Millimeter waves are electromagnetic radio waves typically defined to lie within the frequency range of 30–300 GHz. The micro wave band is just below the millimeter-wave band and is typically defined to cover the 3–30 GHz range.
Although the available bandwidth of mmWave frequencies is promising, the propagation characteristics are significantly different from microwave frequency bands in terms of path loss, diffraction and blockage, rain attenuation, atmospheric absorption and foliage loss behaviors. In general, the overall loss of mmWave systems is significantly larger than that of microwave systems for a point-to-point link.
These are facts that the major mobile carriers are now dealing with as the 5G rollout takes place across the U.S. On the one hand, mmWaves are necessary to fulfill the 5G promise of nearly zero latency and ultra-fast download speeds. On the other hand, the instability of mmWaves makes its usage a challenge to manage.
Fortunately, the small wavelengths of mmWave frequencies enable large numbers of antenna elements to be deployed in the same form factor thereby providing high spatial processing gains that can theoretically compensate for at least the isotropic path loss.
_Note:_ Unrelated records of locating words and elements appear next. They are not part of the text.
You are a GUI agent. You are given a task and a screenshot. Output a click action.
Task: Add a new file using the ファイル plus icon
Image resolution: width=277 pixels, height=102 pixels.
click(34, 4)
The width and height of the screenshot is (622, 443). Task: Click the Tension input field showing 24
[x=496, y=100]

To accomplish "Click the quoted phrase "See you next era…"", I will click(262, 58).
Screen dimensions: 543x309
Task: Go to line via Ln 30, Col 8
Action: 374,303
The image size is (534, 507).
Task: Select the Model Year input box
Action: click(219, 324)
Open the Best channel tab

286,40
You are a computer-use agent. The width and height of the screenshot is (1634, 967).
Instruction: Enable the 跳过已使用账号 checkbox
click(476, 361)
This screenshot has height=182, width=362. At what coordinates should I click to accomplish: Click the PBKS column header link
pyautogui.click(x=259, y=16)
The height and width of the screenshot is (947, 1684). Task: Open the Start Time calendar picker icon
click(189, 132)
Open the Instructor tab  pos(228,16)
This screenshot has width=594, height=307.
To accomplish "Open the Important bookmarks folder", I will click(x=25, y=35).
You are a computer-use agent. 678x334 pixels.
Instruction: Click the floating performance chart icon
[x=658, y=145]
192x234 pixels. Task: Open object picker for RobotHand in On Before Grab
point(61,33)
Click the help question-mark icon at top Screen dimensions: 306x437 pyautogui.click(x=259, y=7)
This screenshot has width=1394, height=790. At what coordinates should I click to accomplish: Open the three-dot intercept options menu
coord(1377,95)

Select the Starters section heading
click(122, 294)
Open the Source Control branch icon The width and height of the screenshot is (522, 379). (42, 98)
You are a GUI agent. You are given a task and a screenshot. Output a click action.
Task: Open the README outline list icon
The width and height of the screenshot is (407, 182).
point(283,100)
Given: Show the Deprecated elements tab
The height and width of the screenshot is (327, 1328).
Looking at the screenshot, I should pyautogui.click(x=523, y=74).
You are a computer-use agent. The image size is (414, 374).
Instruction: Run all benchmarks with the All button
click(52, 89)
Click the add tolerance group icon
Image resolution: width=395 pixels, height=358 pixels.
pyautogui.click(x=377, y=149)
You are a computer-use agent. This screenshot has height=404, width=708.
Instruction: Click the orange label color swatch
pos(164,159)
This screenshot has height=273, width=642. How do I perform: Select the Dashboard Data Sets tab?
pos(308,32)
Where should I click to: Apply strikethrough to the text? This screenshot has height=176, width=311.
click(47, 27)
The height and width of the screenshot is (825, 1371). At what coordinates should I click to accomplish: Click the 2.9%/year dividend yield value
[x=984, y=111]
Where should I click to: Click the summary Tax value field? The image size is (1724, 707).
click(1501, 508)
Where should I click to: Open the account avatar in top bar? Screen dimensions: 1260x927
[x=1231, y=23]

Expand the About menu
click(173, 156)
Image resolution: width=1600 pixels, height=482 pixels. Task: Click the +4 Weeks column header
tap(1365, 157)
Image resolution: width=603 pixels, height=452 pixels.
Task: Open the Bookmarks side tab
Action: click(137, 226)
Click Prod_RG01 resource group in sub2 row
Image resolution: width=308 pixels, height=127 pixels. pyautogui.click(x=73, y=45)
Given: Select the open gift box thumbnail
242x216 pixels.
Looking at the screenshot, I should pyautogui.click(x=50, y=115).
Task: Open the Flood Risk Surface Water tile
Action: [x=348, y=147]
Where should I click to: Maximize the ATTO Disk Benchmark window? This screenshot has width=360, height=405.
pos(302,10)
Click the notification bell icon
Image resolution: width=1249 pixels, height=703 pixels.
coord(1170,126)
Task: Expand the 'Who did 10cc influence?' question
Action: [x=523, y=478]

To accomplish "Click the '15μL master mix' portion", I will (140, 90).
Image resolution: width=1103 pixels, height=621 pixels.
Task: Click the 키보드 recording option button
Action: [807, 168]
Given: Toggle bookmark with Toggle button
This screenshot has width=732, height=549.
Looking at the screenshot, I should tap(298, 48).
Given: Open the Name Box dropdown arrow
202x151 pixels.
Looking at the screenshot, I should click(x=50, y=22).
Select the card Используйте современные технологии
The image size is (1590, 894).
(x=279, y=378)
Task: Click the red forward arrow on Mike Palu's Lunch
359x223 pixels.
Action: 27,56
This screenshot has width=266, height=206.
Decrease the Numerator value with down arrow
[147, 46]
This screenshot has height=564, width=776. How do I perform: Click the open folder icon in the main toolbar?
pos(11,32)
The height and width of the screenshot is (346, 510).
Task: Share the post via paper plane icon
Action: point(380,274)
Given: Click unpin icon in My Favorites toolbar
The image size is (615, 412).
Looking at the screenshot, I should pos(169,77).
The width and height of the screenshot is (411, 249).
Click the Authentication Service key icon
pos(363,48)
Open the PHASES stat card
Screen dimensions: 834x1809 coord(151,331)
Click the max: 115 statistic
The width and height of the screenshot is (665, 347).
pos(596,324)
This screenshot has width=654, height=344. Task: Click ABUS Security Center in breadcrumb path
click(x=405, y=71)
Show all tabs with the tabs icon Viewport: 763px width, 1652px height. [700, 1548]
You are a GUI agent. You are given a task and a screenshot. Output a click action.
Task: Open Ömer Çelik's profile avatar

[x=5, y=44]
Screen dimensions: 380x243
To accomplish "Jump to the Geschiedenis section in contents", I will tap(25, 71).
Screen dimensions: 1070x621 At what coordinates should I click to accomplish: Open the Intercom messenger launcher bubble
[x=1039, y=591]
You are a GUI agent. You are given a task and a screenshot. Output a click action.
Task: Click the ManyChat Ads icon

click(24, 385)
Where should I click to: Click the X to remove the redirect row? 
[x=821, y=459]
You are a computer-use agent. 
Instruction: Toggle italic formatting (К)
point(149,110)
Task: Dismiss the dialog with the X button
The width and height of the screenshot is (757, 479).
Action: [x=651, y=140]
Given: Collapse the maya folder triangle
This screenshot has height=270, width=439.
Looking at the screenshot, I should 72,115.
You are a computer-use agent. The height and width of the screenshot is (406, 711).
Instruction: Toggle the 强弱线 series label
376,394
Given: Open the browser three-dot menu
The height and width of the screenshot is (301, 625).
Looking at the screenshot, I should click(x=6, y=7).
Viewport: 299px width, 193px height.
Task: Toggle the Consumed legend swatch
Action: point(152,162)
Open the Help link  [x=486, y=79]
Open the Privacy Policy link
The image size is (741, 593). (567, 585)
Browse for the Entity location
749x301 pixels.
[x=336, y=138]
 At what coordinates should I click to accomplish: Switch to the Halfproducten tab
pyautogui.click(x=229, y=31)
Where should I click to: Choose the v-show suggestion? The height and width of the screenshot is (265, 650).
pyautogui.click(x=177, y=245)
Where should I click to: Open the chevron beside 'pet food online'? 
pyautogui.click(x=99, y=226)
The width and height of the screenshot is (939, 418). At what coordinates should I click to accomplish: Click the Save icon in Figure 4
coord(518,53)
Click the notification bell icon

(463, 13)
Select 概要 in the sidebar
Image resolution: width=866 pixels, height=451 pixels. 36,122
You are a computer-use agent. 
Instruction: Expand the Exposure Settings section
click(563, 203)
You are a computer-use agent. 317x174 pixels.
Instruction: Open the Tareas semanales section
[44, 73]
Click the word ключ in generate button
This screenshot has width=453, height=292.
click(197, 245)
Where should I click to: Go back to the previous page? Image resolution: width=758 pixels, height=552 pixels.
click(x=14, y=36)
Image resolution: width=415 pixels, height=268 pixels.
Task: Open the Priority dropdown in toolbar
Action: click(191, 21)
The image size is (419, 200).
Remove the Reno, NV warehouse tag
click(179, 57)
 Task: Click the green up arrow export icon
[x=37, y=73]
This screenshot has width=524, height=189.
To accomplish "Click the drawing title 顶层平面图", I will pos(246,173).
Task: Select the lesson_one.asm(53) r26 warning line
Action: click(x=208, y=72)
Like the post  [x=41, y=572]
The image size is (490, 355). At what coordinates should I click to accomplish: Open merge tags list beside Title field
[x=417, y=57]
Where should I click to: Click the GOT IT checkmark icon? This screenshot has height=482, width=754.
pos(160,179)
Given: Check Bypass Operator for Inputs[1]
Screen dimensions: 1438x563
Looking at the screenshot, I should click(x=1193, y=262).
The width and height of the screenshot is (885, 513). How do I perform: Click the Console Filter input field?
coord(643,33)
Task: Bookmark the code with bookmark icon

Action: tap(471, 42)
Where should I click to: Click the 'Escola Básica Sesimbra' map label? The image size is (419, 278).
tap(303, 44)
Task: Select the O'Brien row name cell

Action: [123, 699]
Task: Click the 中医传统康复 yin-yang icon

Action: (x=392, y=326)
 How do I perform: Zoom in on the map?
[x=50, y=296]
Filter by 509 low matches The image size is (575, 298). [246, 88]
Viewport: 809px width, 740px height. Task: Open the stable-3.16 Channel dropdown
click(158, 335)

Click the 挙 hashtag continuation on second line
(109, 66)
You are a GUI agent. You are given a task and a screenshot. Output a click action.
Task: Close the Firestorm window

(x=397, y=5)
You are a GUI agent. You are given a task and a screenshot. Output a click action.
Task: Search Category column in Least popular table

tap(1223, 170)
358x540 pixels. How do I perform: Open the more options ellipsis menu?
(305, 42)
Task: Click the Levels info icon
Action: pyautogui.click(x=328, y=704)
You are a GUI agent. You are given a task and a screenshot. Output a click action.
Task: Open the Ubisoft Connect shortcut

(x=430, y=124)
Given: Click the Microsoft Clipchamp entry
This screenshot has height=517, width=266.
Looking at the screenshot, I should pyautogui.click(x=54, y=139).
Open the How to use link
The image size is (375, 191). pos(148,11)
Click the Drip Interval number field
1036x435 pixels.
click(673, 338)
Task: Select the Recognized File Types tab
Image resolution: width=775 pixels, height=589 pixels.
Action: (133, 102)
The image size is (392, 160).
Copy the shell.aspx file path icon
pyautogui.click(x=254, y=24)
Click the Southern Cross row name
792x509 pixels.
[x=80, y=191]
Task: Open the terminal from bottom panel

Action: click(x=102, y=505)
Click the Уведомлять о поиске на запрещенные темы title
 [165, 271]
Still, as mmWave systems are equipped with several antennas, a number of computation and implementation challenges arise to maintain the anticipated performance gain of mmWave systems.
This is where the link factor comes in and enabling techniques of mmWave-based 5G networks. The link level performance of the mmWave wireless system depends on a number of factors, including the transmission scheme such as beamforming or multiplexing, the approach to identifying the channel, how to design the transmitted signal waveform structure and access strategies.
One thing for sure, the major carriers are not going to back down from riding the backs of mmWaves a far as they can. Looking at the available mmWave bands in the United States provides a good example of the spectrum that can be utilized for 5G networks. The FCC has made strides toward a commitment of making more spectrum available for 5G and have signaled that more licensed bands will be opened up for use.